Le président tunisien Kaïs Saïed a appelé, lundi au palais de Carthage, à une refonte en profondeur des caisses sociales, lors d’une réunion consacrée à la situation jugée « inacceptable » du système de sécurité sociale.
Autour de lui, la cheffe du gouvernement Sarra Zaafrani Zenzri et le ministre des Affaires sociales Issam Lahmar ont examiné l’état financier préoccupant de ces institutions, confrontées depuis plusieurs années à des déséquilibres persistants.
Selon un communiqué de la présidence, le chef de l’État a insisté sur l’urgence d’engager des réformes structurelles capables de redresser un système fragilisé par la hausse des dépenses, l’insuffisance des recettes et des dysfonctionnements de gestion. Il a appelé à adopter une approche « prospective et scientifique » afin d’identifier les causes profondes de la crise et de concevoir des solutions durables.
Si le constat dressé par Kaïs Saïed est sévère, il n’a pourtant rien de nouveau. Depuis plus d’une décennie, les caisses sociales tunisiennes figurent parmi les principaux points de fragilité des finances publiques. Les rapports successifs des institutions nationales et des organismes internationaux ont régulièrement alerté sur la détérioration de leur équilibre financier.
Le président tunisien a lui-même évoqué un « lourd héritage » résultant de choix économiques inadaptés, d’une gestion défaillante et de pratiques de corruption ayant contribué à l’épuisement progressif des ressources. Ce diagnostic rejoint les analyses largement partagées par les économistes tunisiens : un système de sécurité sociale construit dans un contexte démographique et économique aujourd’hui dépassé.
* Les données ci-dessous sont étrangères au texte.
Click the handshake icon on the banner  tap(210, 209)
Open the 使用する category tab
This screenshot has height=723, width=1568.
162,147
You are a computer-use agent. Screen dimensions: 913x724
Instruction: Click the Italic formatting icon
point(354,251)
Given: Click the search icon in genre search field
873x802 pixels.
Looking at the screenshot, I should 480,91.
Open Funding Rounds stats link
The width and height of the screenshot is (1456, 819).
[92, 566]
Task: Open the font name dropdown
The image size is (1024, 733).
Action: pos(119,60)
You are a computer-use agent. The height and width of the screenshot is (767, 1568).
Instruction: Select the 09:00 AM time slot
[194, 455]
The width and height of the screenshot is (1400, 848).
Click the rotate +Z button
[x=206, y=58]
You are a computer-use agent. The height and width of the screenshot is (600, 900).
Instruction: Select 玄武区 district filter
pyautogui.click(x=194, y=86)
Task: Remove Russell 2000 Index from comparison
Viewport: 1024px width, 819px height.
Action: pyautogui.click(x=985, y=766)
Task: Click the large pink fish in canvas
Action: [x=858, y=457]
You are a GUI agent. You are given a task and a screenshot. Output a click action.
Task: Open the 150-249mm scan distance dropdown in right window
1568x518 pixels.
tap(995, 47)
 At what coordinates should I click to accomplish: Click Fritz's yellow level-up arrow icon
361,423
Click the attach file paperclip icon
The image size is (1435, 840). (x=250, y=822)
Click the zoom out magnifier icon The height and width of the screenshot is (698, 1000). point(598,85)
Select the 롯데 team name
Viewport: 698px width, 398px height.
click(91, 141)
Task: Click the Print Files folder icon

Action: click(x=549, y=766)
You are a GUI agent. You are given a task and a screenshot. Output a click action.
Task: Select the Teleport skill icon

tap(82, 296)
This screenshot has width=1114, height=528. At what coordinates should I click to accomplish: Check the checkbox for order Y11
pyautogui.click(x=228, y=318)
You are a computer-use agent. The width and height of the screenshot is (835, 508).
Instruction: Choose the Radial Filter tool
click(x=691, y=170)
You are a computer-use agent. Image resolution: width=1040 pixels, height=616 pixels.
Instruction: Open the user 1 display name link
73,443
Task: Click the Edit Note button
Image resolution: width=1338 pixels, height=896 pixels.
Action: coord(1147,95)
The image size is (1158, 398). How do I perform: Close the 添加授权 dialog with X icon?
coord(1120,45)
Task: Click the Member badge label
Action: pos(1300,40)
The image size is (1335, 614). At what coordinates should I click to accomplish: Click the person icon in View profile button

Le vieillissement de la population, l’extension progressive des prestations sociales et la stagnation de l’emploi formel ont progressivement creusé le fossé entre les recettes et les dépenses des caisses sociales. À cela s’ajoute l’ampleur de l’économie informelle, qui prive les organismes sociaux d’une part importante des cotisations.
Pour Kaïs Saïed, la réforme doit désormais dépasser les mesures ponctuelles adoptées au fil des années. Le chef de l’État a appelé à l’élaboration de nouveaux textes législatifs « efficaces », capables de rétablir l’équilibre du système tout en garantissant la justice sociale et la préservation des droits des affiliés.
Mais cette ambition se heurte à une réalité politique et sociale particulièrement complexe. Toute réforme des caisses sociales implique des décisions sensibles : révision des paramètres de retraite, augmentation des cotisations, rationalisation des prestations ou élargissement de l’assiette contributive. Autant de mesures susceptibles de susciter de fortes résistances sociales dans un pays déjà confronté à des tensions économiques importantes.
La Tunisie traverse en effet une période de fragilité économique marquée par une croissance faible, des finances publiques sous pression et un climat social régulièrement agité. Dans ce contexte, la réforme du système de sécurité sociale apparaît en même temps indispensable et politiquement risquée.
La sortie du président tunisien s’inscrit également dans un contexte institutionnel particulier. Depuis les mesures exceptionnelles prises en juillet 2021, Kaïs Saïed concentre l’essentiel des pouvoirs exécutifs et législatifs, ce qui lui confère une responsabilité directe dans la conduite des grandes réformes économiques.
Pour l’heure, la réunion du palais de Carthage marque surtout une nouvelle étape dans une longue série d’annonces. Reste à savoir si cette « refonte totale » annoncée par Kaïs Saïed se traduira enfin par des décisions concrètes capables de stabiliser un système social dont les déséquilibres ne cessent de s’aggraver depuis plusieurs années.